Synthesis: An LLM (gpt-4o-mini) generates the final answer using the query, RAG context, and MCP results.
Asynchronous Delivery: The answer is generated in the background. The user doesn't have to wait for the answer, they can continue watching videos, and once the answer is generated they will see it as a reply to their comment.

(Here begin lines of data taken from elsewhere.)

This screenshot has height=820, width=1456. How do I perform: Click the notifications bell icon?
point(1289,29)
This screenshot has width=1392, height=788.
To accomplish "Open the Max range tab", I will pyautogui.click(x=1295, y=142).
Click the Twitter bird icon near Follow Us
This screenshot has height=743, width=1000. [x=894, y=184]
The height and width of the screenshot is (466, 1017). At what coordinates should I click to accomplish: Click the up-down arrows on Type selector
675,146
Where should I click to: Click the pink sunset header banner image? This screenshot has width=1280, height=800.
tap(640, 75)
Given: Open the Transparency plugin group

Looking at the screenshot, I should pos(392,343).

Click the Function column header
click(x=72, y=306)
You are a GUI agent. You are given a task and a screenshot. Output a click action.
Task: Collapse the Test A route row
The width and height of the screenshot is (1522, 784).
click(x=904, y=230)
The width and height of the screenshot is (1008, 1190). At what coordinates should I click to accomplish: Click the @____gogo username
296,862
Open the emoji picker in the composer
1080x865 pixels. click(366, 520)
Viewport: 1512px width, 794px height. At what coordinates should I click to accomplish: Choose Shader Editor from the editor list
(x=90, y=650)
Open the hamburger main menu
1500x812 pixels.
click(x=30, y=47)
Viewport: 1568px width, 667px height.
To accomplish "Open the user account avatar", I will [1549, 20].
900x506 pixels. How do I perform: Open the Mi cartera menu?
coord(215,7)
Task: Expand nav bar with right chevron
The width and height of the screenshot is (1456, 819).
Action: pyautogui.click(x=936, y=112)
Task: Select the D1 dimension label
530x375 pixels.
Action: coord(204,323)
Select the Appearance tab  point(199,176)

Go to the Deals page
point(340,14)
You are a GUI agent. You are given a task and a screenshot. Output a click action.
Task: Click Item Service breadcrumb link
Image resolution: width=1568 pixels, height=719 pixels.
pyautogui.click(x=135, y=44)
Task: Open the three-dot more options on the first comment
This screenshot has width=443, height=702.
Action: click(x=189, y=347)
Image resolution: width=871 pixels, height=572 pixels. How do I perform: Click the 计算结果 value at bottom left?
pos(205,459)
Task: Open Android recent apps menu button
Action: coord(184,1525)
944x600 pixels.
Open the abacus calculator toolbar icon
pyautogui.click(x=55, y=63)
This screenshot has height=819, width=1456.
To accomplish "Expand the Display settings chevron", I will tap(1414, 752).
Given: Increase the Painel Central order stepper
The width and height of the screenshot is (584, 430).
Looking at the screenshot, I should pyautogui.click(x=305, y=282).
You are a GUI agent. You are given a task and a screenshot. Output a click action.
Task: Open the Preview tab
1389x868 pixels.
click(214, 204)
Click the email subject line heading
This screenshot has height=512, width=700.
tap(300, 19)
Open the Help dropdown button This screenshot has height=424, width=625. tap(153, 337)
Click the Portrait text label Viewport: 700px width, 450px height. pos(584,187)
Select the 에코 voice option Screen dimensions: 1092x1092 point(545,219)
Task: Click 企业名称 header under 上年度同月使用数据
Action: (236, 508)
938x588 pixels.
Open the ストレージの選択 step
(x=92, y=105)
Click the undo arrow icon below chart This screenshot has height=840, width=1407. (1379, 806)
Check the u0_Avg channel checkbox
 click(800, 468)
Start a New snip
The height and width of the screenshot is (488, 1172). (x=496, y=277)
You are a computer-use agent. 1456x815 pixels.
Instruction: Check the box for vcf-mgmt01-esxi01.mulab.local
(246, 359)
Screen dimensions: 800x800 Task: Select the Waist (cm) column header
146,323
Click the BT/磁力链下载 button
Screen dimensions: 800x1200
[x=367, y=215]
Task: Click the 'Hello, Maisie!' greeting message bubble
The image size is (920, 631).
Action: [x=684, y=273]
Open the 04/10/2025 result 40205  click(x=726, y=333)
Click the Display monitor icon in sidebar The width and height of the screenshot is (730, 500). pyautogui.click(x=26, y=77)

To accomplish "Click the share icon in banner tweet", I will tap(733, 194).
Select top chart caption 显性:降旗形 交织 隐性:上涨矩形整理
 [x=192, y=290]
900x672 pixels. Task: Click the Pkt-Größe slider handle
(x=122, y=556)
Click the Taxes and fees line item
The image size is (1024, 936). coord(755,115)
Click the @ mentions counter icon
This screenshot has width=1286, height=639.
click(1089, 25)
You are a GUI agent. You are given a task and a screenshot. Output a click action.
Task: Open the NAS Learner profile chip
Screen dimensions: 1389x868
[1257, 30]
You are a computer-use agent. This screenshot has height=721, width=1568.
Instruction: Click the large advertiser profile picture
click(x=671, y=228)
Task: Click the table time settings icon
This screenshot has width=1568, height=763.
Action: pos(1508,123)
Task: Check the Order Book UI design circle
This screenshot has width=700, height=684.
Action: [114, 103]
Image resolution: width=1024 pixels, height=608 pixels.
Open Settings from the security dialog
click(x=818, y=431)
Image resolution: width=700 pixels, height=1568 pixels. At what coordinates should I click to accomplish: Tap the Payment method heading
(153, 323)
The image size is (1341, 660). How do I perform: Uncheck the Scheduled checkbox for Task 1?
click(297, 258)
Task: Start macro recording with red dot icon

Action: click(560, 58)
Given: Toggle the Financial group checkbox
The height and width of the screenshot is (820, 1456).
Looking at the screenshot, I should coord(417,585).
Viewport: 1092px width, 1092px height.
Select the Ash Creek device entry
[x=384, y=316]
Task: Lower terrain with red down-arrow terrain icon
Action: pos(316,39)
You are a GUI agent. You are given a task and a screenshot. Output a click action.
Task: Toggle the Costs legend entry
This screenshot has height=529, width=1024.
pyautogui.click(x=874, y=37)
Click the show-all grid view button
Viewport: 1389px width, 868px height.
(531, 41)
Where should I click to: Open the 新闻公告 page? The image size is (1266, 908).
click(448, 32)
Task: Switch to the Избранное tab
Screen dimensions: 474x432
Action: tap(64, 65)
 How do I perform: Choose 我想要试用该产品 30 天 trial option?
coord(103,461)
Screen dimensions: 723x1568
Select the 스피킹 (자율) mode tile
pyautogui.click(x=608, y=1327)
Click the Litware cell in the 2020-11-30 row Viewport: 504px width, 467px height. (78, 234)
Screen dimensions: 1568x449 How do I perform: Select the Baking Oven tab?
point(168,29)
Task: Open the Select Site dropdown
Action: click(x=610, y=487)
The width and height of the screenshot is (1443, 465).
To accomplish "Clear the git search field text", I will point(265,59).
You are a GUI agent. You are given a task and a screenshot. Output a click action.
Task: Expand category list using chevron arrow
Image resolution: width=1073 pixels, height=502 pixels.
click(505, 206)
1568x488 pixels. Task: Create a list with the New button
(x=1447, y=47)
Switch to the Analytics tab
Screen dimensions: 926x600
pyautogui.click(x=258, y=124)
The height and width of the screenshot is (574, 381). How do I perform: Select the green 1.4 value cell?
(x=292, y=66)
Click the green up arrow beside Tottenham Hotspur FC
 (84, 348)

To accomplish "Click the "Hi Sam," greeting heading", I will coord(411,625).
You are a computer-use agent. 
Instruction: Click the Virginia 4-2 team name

Core Next.js Application features

Interactive Video Feed: Scrollable feed displaying pre-processed videos ready for Q&A. The main viewable page will containt consist of the current video played, and a comment button (for user to comment and @AskAI a query about the video). Users can scroll down to see a new video.
@AskAI Feature: Asynchronous Q&A on feed videos via comment tag (@AskAI), leveraging RAG + MCP for answers.
Read more about our next.js application at frontend/for-you-feed/FRONTEND.md

User Experience Flow

Launch & Browse: Open app, scroll through the main feed containing fully processed videos.
Ask on Feed Video (@AskAI):
- Tap comment icon on a feed video.
- Tag @AskAI, type question, submit.
- Continue browsing; the RAG+MCP answer generation runs in the background. Answer will be ready within few seconds.
View Answer: Navigate to the relevant video's comment section and read the AI-generated reply.

Architecture Overview

Frontend (Next.js web application): UI, user interactions, API calls to communicate with Backend
Backend (FastAPI / Python): API handling, background task management, AI RAG + MCP Pipeline for AI answer generation.
Storage (AWS S3): Stores raw videos, chunks, and JSON metadata (<video_id>.json, interactions.json).
Vector DB (Pinecone): Stores and searches video caption embeddings for RAG.
AI Services: Google Gemini (Captioning), OpenAI (Embedding, Summarization, Final Answer Synthesis), Anthropic Claude (Tool Orchestration), Perplexity (MCP Tools).

Technology Stack

Frontend: Next.js 15+, TypeScript, React, Tailwind CSS, App Router
Backend: Python 3.10+, FastAPI, Uvicorn, Docker
Data Storage and State Representation: AWS S3
Database: Pinecone (Vector DB)
AI APIs: OpenAI, Google Cloud (Gemini), Perplexity, Anthropic
Protocols: Model Context Protocol (MCP)
Deployment: Docker, AWS ECR, AWS App Runner

Key Dependencies

Libraries/SDKs: Boto3, Pinecone Client, OpenAI Clients, Google GenAI Clients, Anthropic Client, FastAPI, Next.js, PySceneDetect, yt-dlp, mcp, fastmcp library.
External APIs: AWS, Pinecone, OpenAI, Google Gemini, Perplexity, Anthropic.

Setup & Running Locally

Prerequisites:

Node.js (v18+), Python (v3.10+), Docker, Git
AWS Account & configured CLI
API Keys: Pinecone, OpenAI, Google Cloud (Gemini), Perplexity, Anthropic

1. Clone Repository:

git clone https://github.com/mhuang448/video-answer-agent.git
cd video-answer-agent

2. Backend Setup (backend/):

cd backend
python -m venv venv && source venv/bin/activate # or .\venv\Scripts\activate
pip install -r requirements.txt
# Create .env with API keys, AWS config, S3 bucket, Pinecone details
uvicorn app.main:app --reload --port 8000

3. Frontend Setup (frontend/):

cd ../frontend
npm install # or yarn install
# Create .env.local with BACKEND_API_URL=http://localhost:8000
npm run dev # or yarn dev

Access at http://localhost:3000.

4. MCP Server Setup:

See documentation in /backend/perplexity-mcp-server/PERPLEXITY_MCP_SERVER.md

5. AWS/S3 Configuration: _ Ensure S3 bucket exists with public read policy for .mp4 and CORS configured for localhost:3000 and deployed frontend URL. _ Ensure Backend IAM role/user has S3 permissions.

6. Initial Content: * Process initial videos using scripts or the "Process New Video" feature/API endpoint (/api/process_and_query/async) to populate the main feed.